Dino Ying (Chinese name 应书岭; pinyin: Ying Shuling) (born 16 June 1981) is a Chinese businessman and investor. Ying represents the advancement of esports within international sports bodies, including the Global Esports Federation and Olympic Council of Asia.

He is the founder, chairman and former CEO of Hero Esports, a Chinese e-sports company, and founder of Hero Games, a Chinese game developer and producer. He is also the founder of INS Park, an e-sports and music entertainment complex in Shanghai.

In 2025, Ying was reported on the Hurun Rich List as being worth 200 Billion RMB / US$ 2.8 bn.

==Career==
===Esports Representative===
In addition to his business interests, Ying serves on international panels promoting esports and gaming within the overall sports and entertainment worlds.

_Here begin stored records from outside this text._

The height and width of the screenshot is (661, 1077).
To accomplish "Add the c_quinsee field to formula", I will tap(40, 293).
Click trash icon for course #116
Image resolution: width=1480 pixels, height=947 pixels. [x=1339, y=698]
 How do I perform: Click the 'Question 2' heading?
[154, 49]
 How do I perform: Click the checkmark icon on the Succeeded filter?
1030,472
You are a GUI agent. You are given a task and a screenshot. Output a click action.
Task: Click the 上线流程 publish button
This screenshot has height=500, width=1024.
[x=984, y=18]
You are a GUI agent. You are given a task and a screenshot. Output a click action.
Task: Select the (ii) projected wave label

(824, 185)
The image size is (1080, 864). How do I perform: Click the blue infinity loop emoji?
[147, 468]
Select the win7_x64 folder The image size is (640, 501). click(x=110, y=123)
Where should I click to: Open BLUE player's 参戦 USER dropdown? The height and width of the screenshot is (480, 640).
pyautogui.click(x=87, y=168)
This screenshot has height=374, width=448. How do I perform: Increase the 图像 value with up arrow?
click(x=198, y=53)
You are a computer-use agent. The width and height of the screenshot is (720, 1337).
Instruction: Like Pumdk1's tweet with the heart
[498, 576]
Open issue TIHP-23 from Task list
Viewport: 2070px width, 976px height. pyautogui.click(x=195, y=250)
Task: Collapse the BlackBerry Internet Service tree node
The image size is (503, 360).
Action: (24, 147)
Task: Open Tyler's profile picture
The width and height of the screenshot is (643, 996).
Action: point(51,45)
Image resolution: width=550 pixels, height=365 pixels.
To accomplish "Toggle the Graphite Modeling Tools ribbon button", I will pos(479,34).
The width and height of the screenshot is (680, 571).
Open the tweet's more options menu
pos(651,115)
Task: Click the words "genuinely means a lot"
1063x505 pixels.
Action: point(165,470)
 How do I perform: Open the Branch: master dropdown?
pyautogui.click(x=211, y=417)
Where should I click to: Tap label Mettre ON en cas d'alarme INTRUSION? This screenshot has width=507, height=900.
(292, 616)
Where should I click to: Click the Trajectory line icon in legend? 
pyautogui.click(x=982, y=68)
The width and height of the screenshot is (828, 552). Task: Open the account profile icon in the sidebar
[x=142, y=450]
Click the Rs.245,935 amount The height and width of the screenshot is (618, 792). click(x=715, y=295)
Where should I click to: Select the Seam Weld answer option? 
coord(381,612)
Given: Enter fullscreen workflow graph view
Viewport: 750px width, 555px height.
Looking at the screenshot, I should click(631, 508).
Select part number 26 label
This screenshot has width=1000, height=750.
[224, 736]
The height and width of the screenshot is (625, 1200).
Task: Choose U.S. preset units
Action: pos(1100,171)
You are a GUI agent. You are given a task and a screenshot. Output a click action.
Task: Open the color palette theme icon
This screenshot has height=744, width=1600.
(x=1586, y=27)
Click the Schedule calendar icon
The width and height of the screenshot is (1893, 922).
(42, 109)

In January 2024 Ying was named as a member of the first Esports and EMartial Arts Committee of the Olympic Council of Asia, and on June 3, 2024, Ying was named as Vice President of the Global Esports Federation.
===Hero Games===
In June 2015, Ying co-founded Hero Games, serving initially as CEO and chairman.

In 2024, the company co-produced Black Myth: Wukong, having been an early investor in its developer Game Science. The game, the first Chinese effort at a AAA video game, sold more than 10 million units in three days, and 20 million units in its first month, making it one of the fastest selling games of all time. Black Myth: Wukong won the Golden Joystick Ultimate Game of the Year 2024.

===Hero Esports===
In 2016, Ying co-founded VSPN, as CEO and chairman, holding a majority stake of 35% of voting rights, to develop consumers' esports experience by connecting both physical and online worlds. VSPN rebranded as VSPO; and now operates as Hero Esports. With a workforce of over 1600, Hero Esports leads the Asian market in terms of tournament operation and commercialisation, and has produced over 1000 professional esports matches across the world. It counts Savvy Games Group, a unit of Saudi Arabia's Public Investment Fund, as a key shareholder after a US$265 million investment in February 2023.

===INS Land===
On June 16, 2023, Ying opened INS Land in Shanghai, China, a commercial complex that combines esports arenas, night clubs, restaurants and comedy clubs. The company also owns and operates esports venues in Xi'an, Chengdu and Seoul.